Epwin Group like for like revenue was marginally ahead yoy at £142.4m, with notable growth seen in the extrusion, mouldings and distribution businesses, but declined on an absolute basis from £149.9m, due to the loss of the two largest customers in FY17. Group adj. operating profit was £7.1m (HY17: £11.1m) as margins were impacted by increasing cost input pressures. We marginally increase revenue estimates but leave FY18 profit forecasts unchanged on the back of today’s statement and acknowledge, as management has previously stated, profitability will be H2 weighted (ZC FY18 revenue and adj operating profit forecast of £285.2m and £19.6m respectively). The industry has experienced a difficult period with weak consumer demand and widely reported cost input inflation. This has been exacerbated for Epwin due to the customer issues experienced last year. The reiteration of FY18 guidance in today’s results should be viewed positively against this backdrop. Our expectation is that FY18/19 should prove the trough in profitability for the Group. On current year forecasts Epwin trades on 7.2x earnings and an EV/EBITDA of 4.7x, yielding 7.0% with net debt to EBITDA of less than one times.
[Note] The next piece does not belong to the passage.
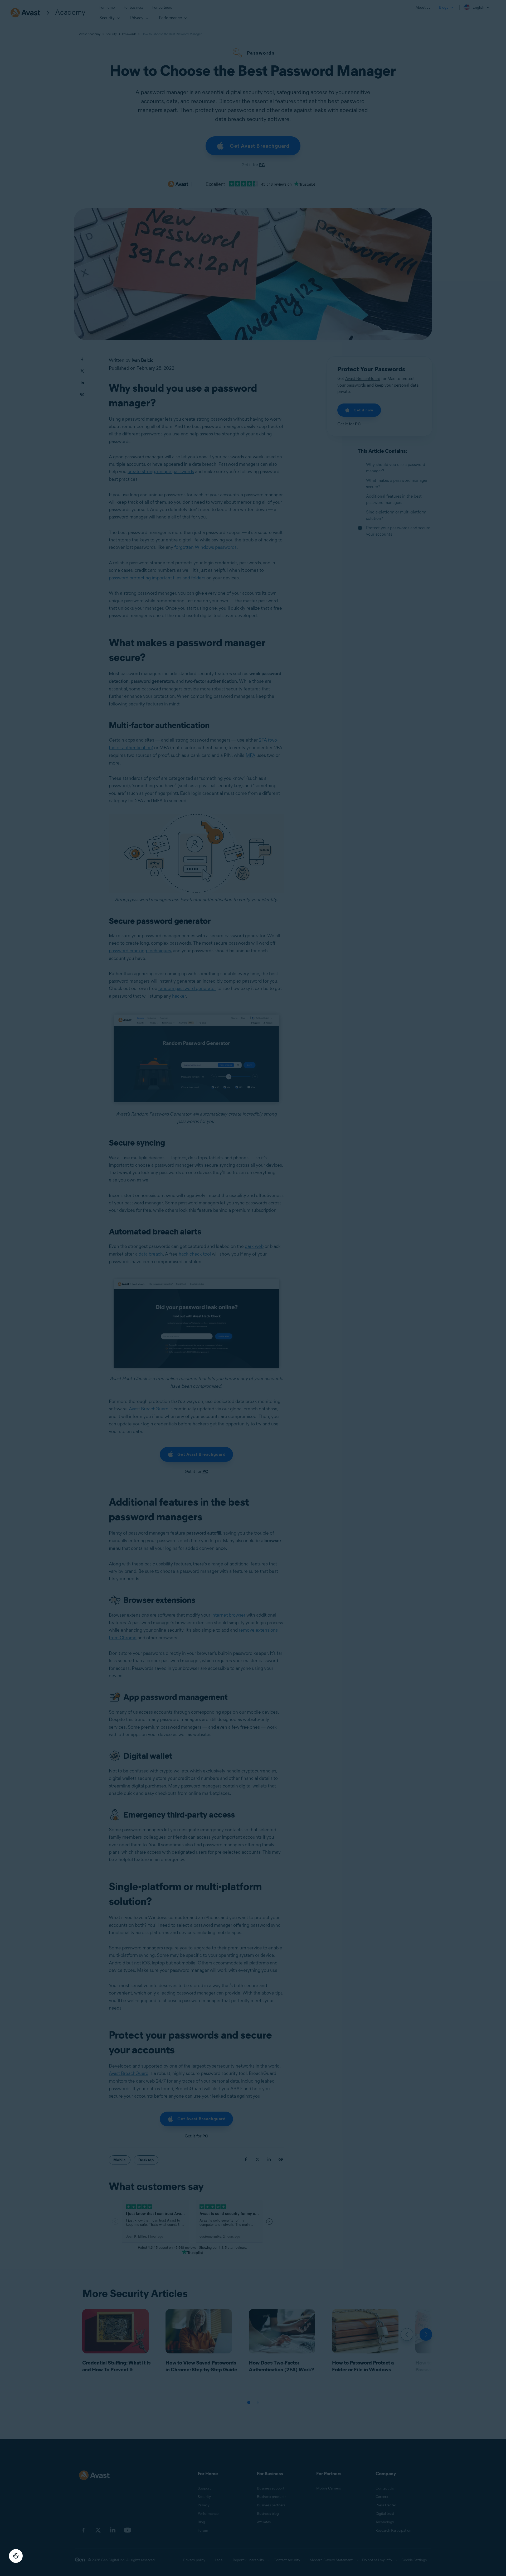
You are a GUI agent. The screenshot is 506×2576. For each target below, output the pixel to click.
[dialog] (253, 1288)
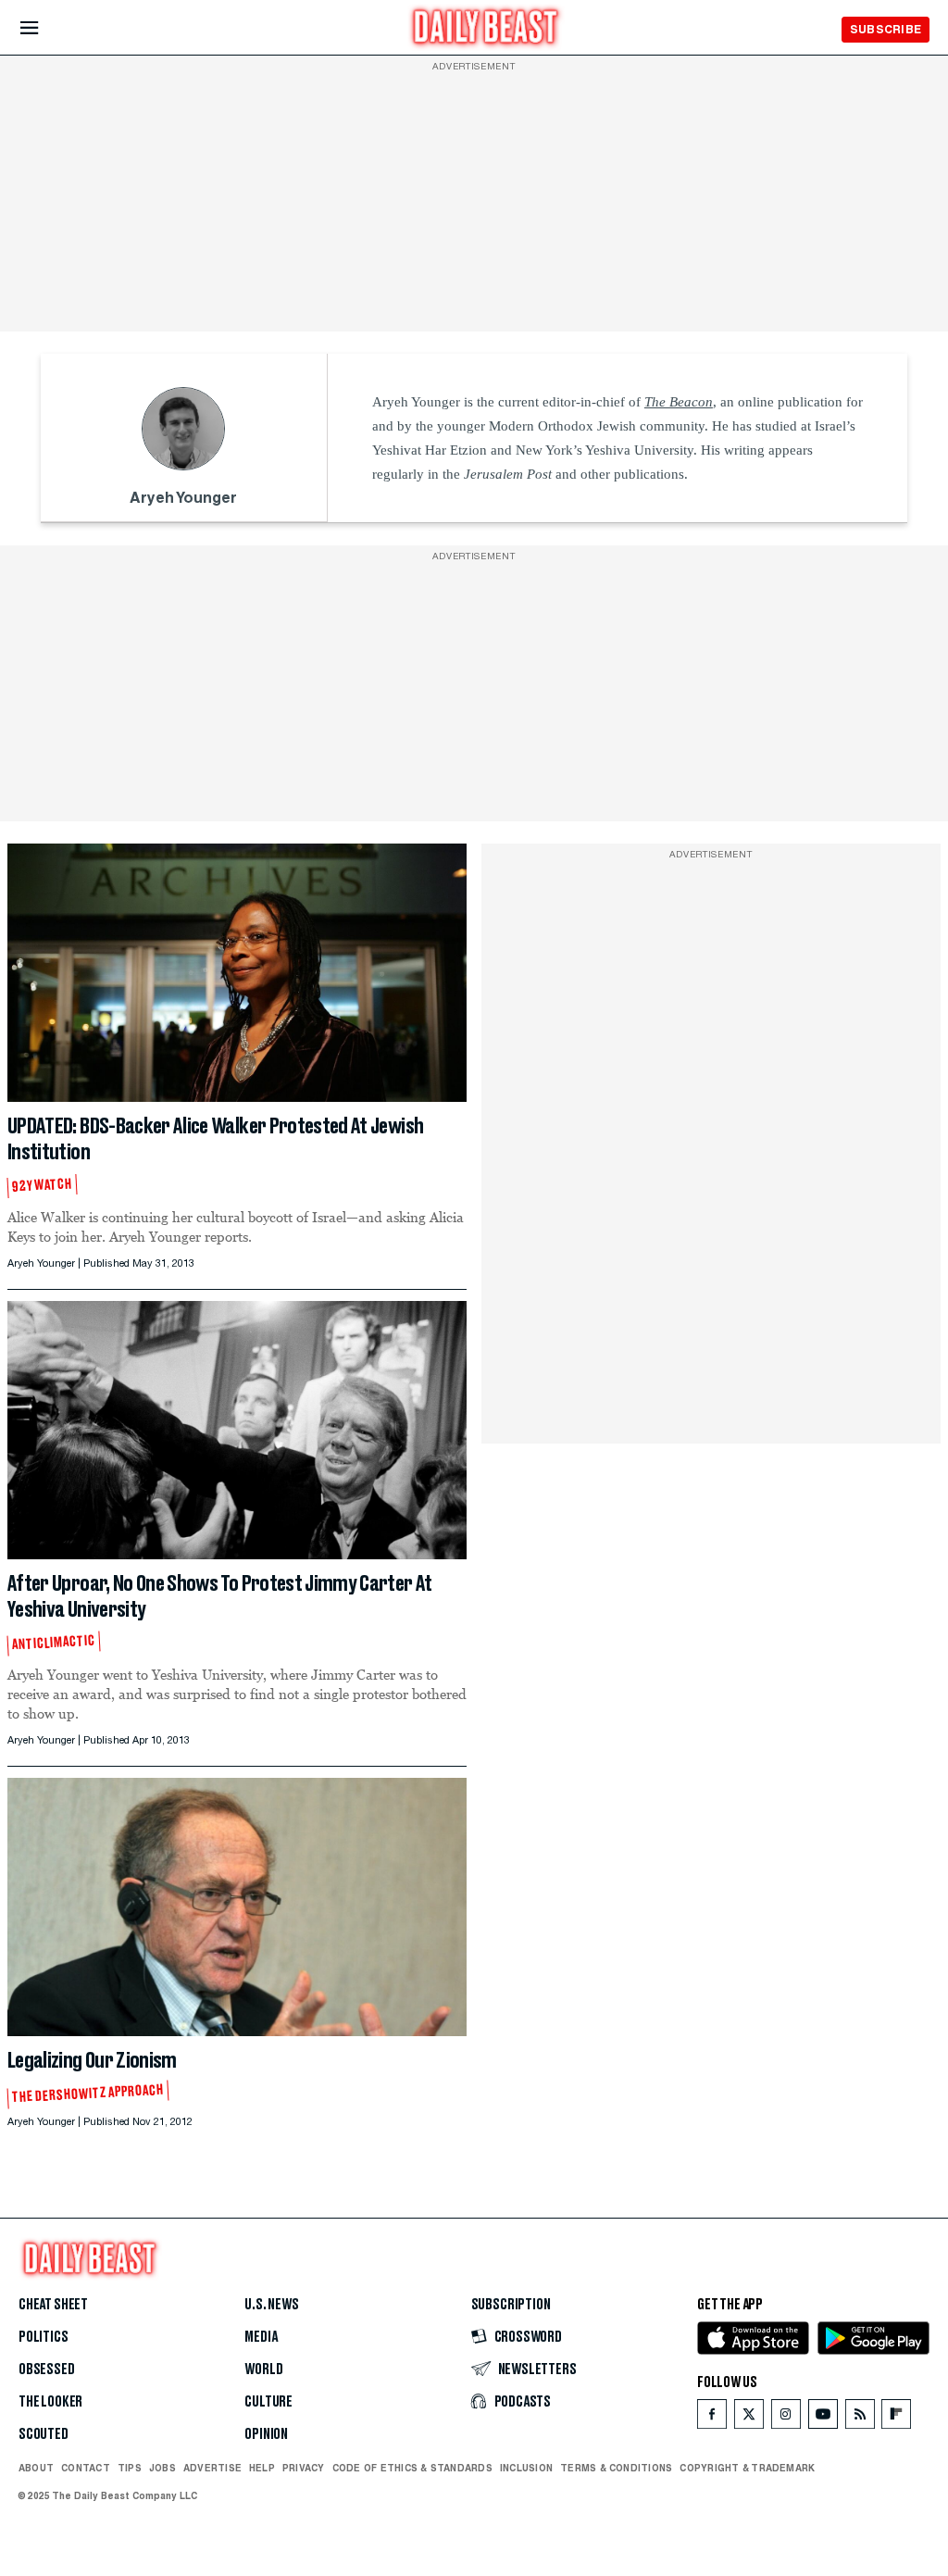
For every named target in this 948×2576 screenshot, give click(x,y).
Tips (130, 2467)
§ Cautiously optimistic results but headwinds remain: Whilst revenue declined on an absolute basis, excluding the impact from the lost customers and the acquisition in the period, it was marginally ahead at £142.4m. This highlights the continuing good performance of certain parts of the business such as Stormking and the Optima window system where Epwin has taken market share. The solid top line performance combined with the acquisition of Amicus leads to a small, c.2.5%, increase in revenue estimates across the forecast period. In terms of profitability, forecasts are maintained at £19.6m EBITA in FY18. This reflects the delays in site consolidations and developments, leading to a more prudent view on the impact of operating cost reductions, and the continuing cost pressures coming through.
§ Profit forecasts H2 weighted: ZC forecast FY18 revenue of £285.2m a 4.4% decline yoy but a 2.5% upgrade on the estimate prior to today’s results (prev. £278.6m). In recent years the business has experienced a slight weighting in terms of profitability to H2 due to the timing of investment and customer losses in FY17. This will be more pronounced in FY18 as the business reverts to a more usual seasonally driven weighting. In addition, the improvement in H2 profitability is predicated on further price increases, closure of the Cardiff facility and additional operating efficiencies coming through as planned.
§ Valuation: Epwin Group shares trade on 7.2x current year earnings and yield 7.0% with the balance sheet remaining lowly geared, with less than 1.0x EBITDA to net debt. At the current level of 75.6p they offer value and limited leverage risk for those investors prepared to wait for an improvement in the cycle.